Our Spearfish neighbors are holding an important meeting tonight at 6 p.m. at Hudson Hall downtown. The Spearfish Ag Land Committee will discuss the preservation of agricultural land in the Spearfish Valley.

The discussion will likely revolve around the Runnings' property, a 15.4-acre tract near Evans Lane. The land is among the turf in Spearfish Valley, on the north side of Spearfish, that has long been used for farming but now is on the market. A local correspondent tells me that one development deal has fallen through; the property is listed online for $989,000. Developers see an opportunity to build housing to meet demand in a tight market. Advocates for agriculture and sustainability contend that the community is served at least as well by maintaining the Valley's agricultural traditions as well as some local economic diversity.

Ray Running bought his 15 acres* after serving in the Army Air Corps in Italy in World War II. According to Running's 2011 obituary, he claimed his Valley corn was the best corn in South Dakota. Running used his SDSU education and his experience to teach agriculture to veterans in Meade County.

A local Spearfish correspondent sends me information from old-timer Linfred Schuttler, who farmed the Valley for strawberries, raspberries, and other produce. He says the Valley's orchards once supported exports across the Black Hills and to Wyoming and Nebraska. "There were thousands and thousands of apple trees," says Schuttler, "all the way down to the Redwater before there were stands. People would come in the fall with their wagons for miles.” Schuttler is worried that housing development in the Valley will cause more of the irrigation ditches that have boosted the Valley's productivity will be filled in. "Once they're lost," says Schuttler, "they can't be regained."

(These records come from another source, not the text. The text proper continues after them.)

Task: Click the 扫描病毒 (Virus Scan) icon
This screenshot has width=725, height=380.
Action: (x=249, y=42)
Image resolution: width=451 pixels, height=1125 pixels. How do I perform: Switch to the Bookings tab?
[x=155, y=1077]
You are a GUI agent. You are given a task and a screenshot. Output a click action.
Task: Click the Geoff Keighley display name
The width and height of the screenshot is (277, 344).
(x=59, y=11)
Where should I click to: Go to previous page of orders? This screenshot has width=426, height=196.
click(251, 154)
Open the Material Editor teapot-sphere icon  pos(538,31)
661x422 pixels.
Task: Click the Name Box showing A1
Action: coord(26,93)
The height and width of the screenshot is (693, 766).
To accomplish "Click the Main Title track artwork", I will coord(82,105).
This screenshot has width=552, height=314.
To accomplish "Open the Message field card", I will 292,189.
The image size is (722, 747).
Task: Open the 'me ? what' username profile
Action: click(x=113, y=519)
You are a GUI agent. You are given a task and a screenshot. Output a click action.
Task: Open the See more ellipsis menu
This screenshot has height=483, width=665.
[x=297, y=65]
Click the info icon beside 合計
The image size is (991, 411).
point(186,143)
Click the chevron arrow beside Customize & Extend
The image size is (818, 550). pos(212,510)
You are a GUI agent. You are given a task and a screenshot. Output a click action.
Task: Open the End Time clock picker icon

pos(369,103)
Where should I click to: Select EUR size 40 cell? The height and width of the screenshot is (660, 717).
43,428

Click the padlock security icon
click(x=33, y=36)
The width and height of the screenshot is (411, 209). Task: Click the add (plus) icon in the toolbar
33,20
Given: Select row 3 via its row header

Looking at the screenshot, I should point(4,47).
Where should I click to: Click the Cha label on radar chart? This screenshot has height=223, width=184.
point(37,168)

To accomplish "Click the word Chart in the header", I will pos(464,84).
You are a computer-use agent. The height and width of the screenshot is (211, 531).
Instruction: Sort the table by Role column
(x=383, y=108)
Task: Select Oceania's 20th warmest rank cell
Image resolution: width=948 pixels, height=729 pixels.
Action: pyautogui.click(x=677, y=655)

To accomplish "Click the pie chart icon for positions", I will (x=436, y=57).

Can Spearfish have more housing and healthy local food? Tonight's meeting at Hudson Hall will give Spearfish residents the chance to wrestle with that question. Having rented in Spearfish, I recognize the need for affordable housing for workers and families in the Queen City. But I also recognize the unique value of the fertile Spearfish Valley as an economic resource for small, independent farmers. Spearfish needs to figure out the proper balance between these competing aspects of quality of life.

Update 2015.02.03 15:08 CST: An earlier version of this article erroneously attributed additional information about Ray Running's land purchase to a Spearfish resident who, in turns out, has no knowledge about Running's history. I have edited out that information and apologize for the error.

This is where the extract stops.